Per rispondere all'invecchiamento della popolazione e all'emergere di nuove fragilità sociali, la Circoscrizione 2 avvia il progetto "Badante condivisa". Gestita dalla cooperativa sociale Abs Assistenza alla Famiglia Scs, l'iniziativa supera la concezione tradizionale dell'assistenza domiciliare esclusiva a favore di un modello di quartiere, ideato per garantire interventi flessibili e sostenibili ad anziani autosufficienti o parzialmente tali.
Contrasto all'isolamento e supporto alle famiglie
Il progetto nasce con l'obiettivo prioritario di prevenire la solitudine delle persone anziane e alleggerire il carico di cura che spesso grava interamente sui familiari. "L'iniziativa mira a contrastare l'isolamento sociale degli anziani, offrendo un supporto flessibile senza l'esclusività di un'assistenza tradizionale", ha dichiarato il coordinatore alla Sanità della Circoscrizione 2, Giuseppe Genco.
La formula consente di condividere un'assistente familiare qualificata tra più utenti dello stesso territorio per piccoli servizi d'igiene, compagnia, disbrigo di pratiche o accompagnamento nelle commissioni di tutti i giorni.
Il ruolo della procuratrice d'aiuto e la rete territoriale
A garantire la qualità e la continuità del servizio è la presenza della procuratrice d'aiuto, una figura professionale che coordina gli interventi, analizza i bisogni specifici dei singoli nuclei e mantiene un raccordo costante con le famiglie.

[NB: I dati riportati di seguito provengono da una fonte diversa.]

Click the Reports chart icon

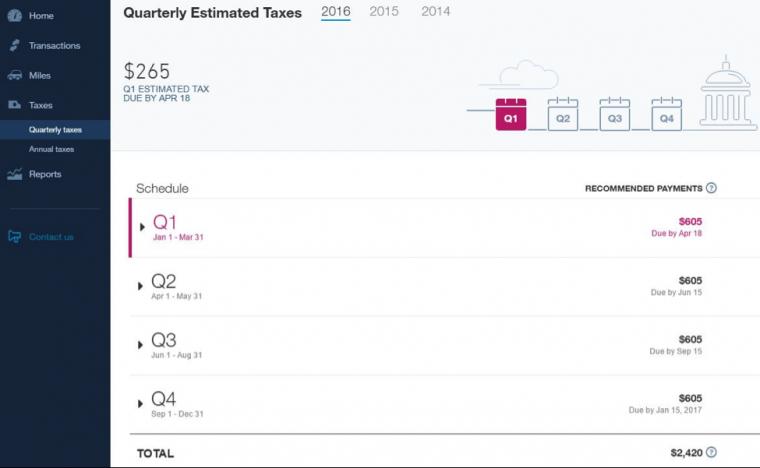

Il servizio, avviato nel mese di agosto, si propone di sostenere l'autonomia domiciliare e promuovere l'invecchiamento attivo, operando in stretta e continua sinergia con i servizi sociali territoriali.
Gagliano: "Tutto nasce da una domanda concreta"
Ad approfondire le modalità gestionali dell'iniziativa è intervenuta la dottoressa Valeria Gagliano, referente di Abs Assistenza alla Famiglia, che ha risposto ai quesiti posti dalla commissione. "La proposta nasce da una domanda molto concreta: come possiamo sostenere le persone anziane che vivono in situazioni di fragilità o solitudine quando la famiglia non riesce a garantire una presenza continuativa? La risposta è un modello di welfare di prossimità che porta una presenza professionale direttamente nei luoghi di vita quotidiana."
A conclusione della seduta sono state delineate le tappe successive per il monitoraggio dell'iniziativa. A cominciare dalla valutazione d'impatto con una mappatura dei bisogni prioritari nei quartieri a più alta densità di popolazione anziana e continuando con una informativa pubblica e programmazione di incontri territoriali per illustrare alle famiglie le modalità di adesione e le tabelle di contribuzione.